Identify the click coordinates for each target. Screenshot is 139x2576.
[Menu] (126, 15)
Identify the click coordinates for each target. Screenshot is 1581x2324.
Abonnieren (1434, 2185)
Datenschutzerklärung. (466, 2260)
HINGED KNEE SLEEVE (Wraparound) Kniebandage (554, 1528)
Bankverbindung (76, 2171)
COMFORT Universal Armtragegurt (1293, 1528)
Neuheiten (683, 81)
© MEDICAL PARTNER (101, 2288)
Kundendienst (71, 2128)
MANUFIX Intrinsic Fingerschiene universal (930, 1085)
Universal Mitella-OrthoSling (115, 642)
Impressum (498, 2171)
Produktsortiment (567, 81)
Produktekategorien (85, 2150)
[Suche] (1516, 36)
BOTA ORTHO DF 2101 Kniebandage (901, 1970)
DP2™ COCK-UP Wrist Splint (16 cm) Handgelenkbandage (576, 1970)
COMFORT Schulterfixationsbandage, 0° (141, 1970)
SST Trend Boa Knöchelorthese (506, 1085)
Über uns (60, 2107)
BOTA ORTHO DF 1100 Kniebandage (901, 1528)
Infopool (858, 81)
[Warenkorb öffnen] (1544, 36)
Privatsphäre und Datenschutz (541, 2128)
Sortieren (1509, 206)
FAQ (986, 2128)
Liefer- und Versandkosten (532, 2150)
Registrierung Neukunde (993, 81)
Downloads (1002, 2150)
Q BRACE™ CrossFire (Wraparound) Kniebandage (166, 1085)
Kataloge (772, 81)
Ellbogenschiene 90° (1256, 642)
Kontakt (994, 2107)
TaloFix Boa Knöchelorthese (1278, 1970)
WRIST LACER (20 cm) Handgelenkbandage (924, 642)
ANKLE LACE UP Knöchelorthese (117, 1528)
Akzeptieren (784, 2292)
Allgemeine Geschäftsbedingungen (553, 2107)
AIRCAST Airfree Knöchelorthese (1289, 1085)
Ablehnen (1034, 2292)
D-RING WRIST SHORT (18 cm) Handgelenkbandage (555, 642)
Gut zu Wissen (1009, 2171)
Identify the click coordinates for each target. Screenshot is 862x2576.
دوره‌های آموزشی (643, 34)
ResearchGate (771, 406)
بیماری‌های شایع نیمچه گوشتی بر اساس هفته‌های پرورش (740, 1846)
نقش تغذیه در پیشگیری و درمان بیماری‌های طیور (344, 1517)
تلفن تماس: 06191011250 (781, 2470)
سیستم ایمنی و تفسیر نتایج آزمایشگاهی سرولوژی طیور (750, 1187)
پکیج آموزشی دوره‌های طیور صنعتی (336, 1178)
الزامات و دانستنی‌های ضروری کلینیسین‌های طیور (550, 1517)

------------------------------

● ASSIGNMENT: Repeat all of the entries exactly.

● RESULT:
Identify the click coordinates for each target. Screenshot is 139x2576.
[Menu] (126, 15)
Identify the click coordinates for each target. Screenshot is 1581x2324.
Abonnieren (1434, 2185)
Datenschutzerklärung. (466, 2260)
HINGED KNEE SLEEVE (Wraparound) Kniebandage (554, 1528)
Bankverbindung (76, 2171)
COMFORT Universal Armtragegurt (1293, 1528)
Neuheiten (683, 81)
© MEDICAL PARTNER (101, 2288)
Kundendienst (71, 2128)
MANUFIX Intrinsic Fingerschiene universal (930, 1085)
Universal Mitella-OrthoSling (115, 642)
Impressum (498, 2171)
Produktsortiment (567, 81)
Produktekategorien (85, 2150)
[Suche] (1516, 36)
BOTA ORTHO DF 2101 Kniebandage (901, 1970)
DP2™ COCK-UP Wrist Splint (16 cm) Handgelenkbandage (576, 1970)
COMFORT Schulterfixationsbandage, 0° (141, 1970)
SST Trend Boa Knöchelorthese (506, 1085)
Über uns (60, 2107)
BOTA ORTHO DF 1100 Kniebandage (901, 1528)
Infopool (858, 81)
[Warenkorb öffnen] (1544, 36)
Privatsphäre und Datenschutz (541, 2128)
Sortieren (1509, 206)
FAQ (986, 2128)
Liefer- und Versandkosten (532, 2150)
Registrierung Neukunde (993, 81)
Downloads (1002, 2150)
Q BRACE™ CrossFire (Wraparound) Kniebandage (166, 1085)
Kataloge (772, 81)
Ellbogenschiene 90° (1256, 642)
Kontakt (994, 2107)
TaloFix Boa Knöchelorthese (1278, 1970)
WRIST LACER (20 cm) Handgelenkbandage (924, 642)
ANKLE LACE UP Knöchelorthese (117, 1528)
Akzeptieren (784, 2292)
Allgemeine Geschäftsbedingungen (553, 2107)
AIRCAST Airfree Knöchelorthese (1289, 1085)
Ablehnen (1034, 2292)
D-RING WRIST SHORT (18 cm) Handgelenkbandage (555, 642)
Gut zu Wissen (1009, 2171)
Identify the click coordinates for each target. Screenshot is 862x2576.
دوره‌های آموزشی (643, 34)
ResearchGate (771, 406)
بیماری‌های شایع نیمچه گوشتی بر اساس هفته‌های پرورش (740, 1846)
نقش تغذیه در پیشگیری و درمان بیماری‌های طیور (344, 1517)
تلفن تماس: 06191011250 (781, 2470)
سیستم ایمنی و تفسیر نتایج آزمایشگاهی سرولوژی طیور (750, 1187)
پکیج آموزشی دوره‌های طیور صنعتی (336, 1178)
الزامات و دانستنی‌های ضروری کلینیسین‌های طیور (550, 1517)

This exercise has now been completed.